# 1911....SIG SAUER OR COLT?



## Bauer (Aug 21, 2019)

Hi all newbie here, 

I want to buy my husband a 1911 for Christmas this year and unsure which route to go and would appreciate ANY advice. A little about my husband, he served in the US Army as a EOD tech. He is very patriotic, classy, and supports vets and our country in anyway he can. He is extremely informative about weapons and is VERY picky about the guns he purchases. I cant ask him what he thinks about any of the models I’m considering because he will figure out what I am up to and I want this to be a complete surprise. I know Colt is the gold standard for 1911, but with so many models and high reviews I’m torn. That being said I have narrowed it down to the Sig Sauer We The People, Colt Combat Unit Rail, Colt M45A1, Colt WC Commander in stainless steel, Colt Custom Shop CBQ two tone, or even the Ruger SR1911 (only because I have a ruger and LOVE it, as well as the high reviews).If there are other models that I’m missing that I should consider please let me know!! I’m not basing my decision off of money, I want him to have a beautiful, quality 1911 that he will want to keep forever. ANY input or advice would be greatly appreciated!! Thank you!


----------



## tony pasley (May 6, 2006)

Will it be a shooter, collectable or a dress up gun?


----------



## wirenut (Dec 16, 2015)

This is my opinion for what it's worth.
I don't know if your husband is a shooter or a jewelry collector.
I am a shooter so I stayed away from the high end 1911's, some for cost and some for their warranty reputation.
I looked at Ruger and Springfield Range Officer,I also looked a Rock Island Armory they are inexpensive and I could have bought two for what one high end one costs.
I settled on a Springfield Range Officer, good luck with your search.
Mine is not pretty, but it works really well.


----------



## SamBond (Aug 30, 2016)

Wait! ... Stop!

If your husband is anything like me, or ALL of my friends that shoot the guns, then you absolutely, positively can NOT pick a firearm for him.
Of the guns you listed most (if not all) of them will feel very different from one another when put in hand. 
A gun that 'fits' my hand, and feels good to me, will likely not be the right fit for the next guy.
Your husband probably is "the next guy"... Just Sayin.

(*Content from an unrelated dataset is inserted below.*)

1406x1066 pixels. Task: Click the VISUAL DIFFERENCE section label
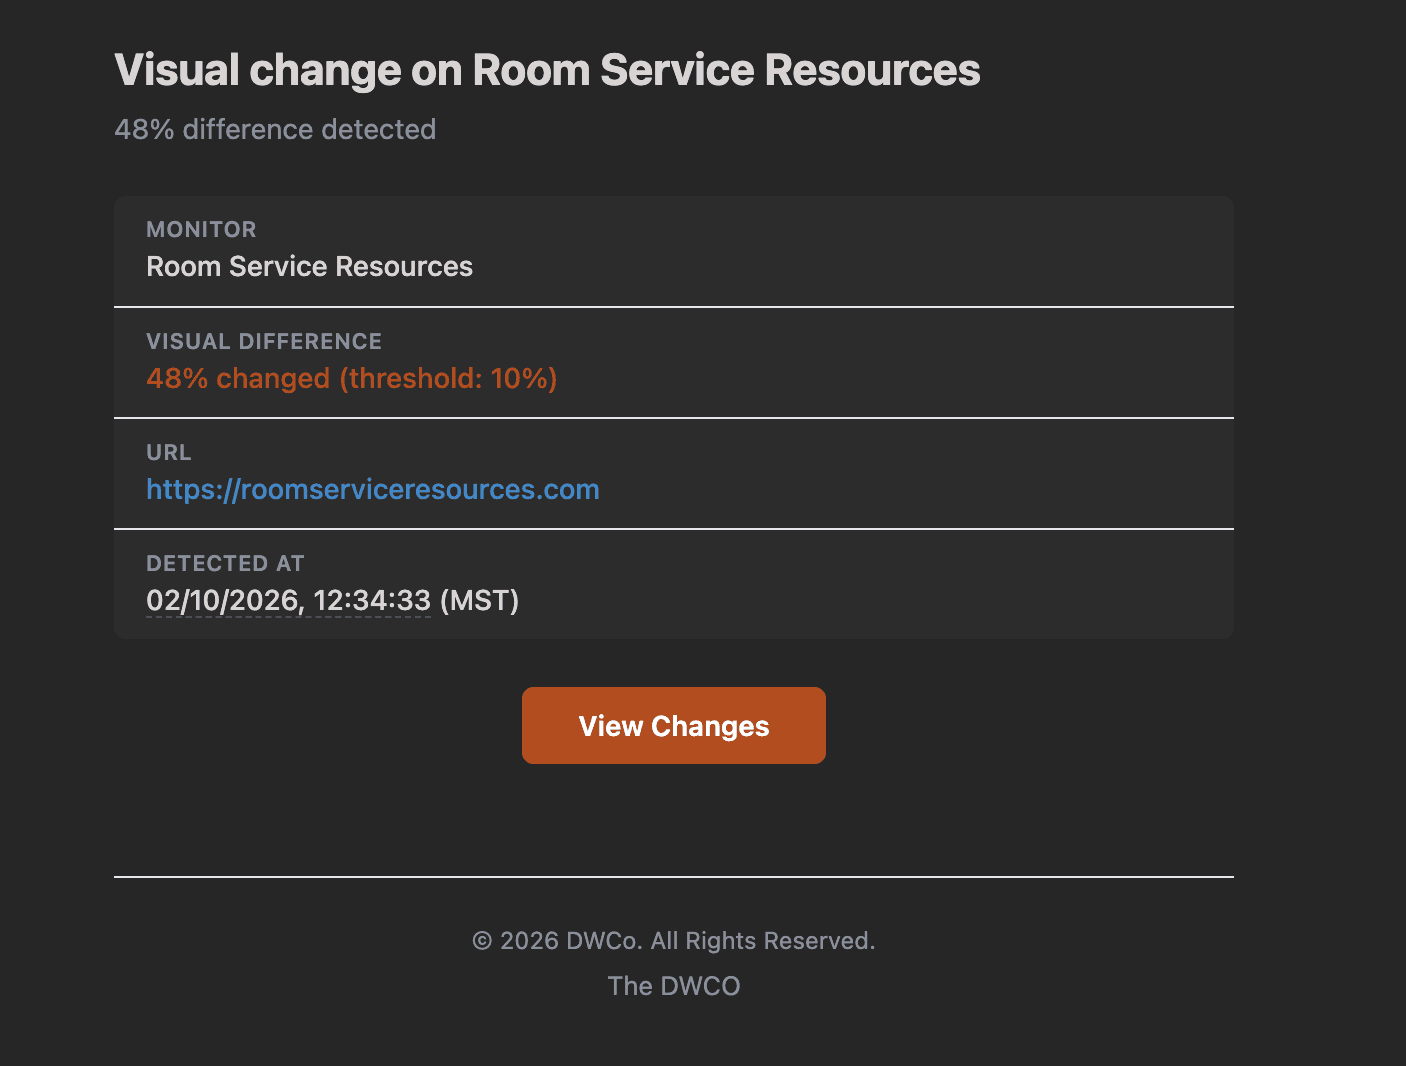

I'd recommend a gift certificate to be used for any gun of HIS choice....


Sam


----------



## Goldwing (Nov 5, 2014)

SamBond said:


> Wait! ... Stop!
> 
> If your husband is anything like me, or ALL of my friends that shoot the guns, then you absolutely, positively can NOT pick a firearm for him.
> Of the guns you listed most (if not all) of them will feel very different from one another when put in hand.
> ...


Sage advice.


----------



## high pockets (Apr 25, 2011)

Take a cardboard box about the size of a 1911 and put a picture of a 1911 inside the box. Include a note saying the picture can be redeemed for the 1911, or some other gun, of his choice. He will love the idea that you are wise enough to let him pick out the gun he likes the most.


----------



## berettatoter (Sep 1, 2011)

All I can say is that your husband is lucky as all get out, to have a wife that WANTS to buy him a 1911 for Christmas!


----------



## Steve M1911A1 (Feb 6, 2008)

I've got one of those wives, too.
She bought me a Colt's Pocket Hammerless, and had it engraved, for my 75th birthday.
And now it's my EDC.
And she's always been my LLL (life-long love).


----------



## pic (Nov 14, 2009)

In my opinion of course
I believe she would be ok with a sig sauer 45. All wrapped up n ready to open/shoot that day. Beats a pile of cash . An iou? Very tacky, lack of thought, laziness. . 
There is a good chance the husband is frugal when spending money and may buy a Taurus, lol. We can't have that. 
Cash takes away that personal thought out gift process. 
I would be delighted with a "we the people ".


----------



## berettatoter (Sep 1, 2011)

Steve M1911A1 said:


> I've got one of those wives, too.
> She bought me a Colt's Pocket Hammerless, and had it engraved, for my 75th birthday.
> And now it's my EDC.
> And she's always been my LLL (life-long love).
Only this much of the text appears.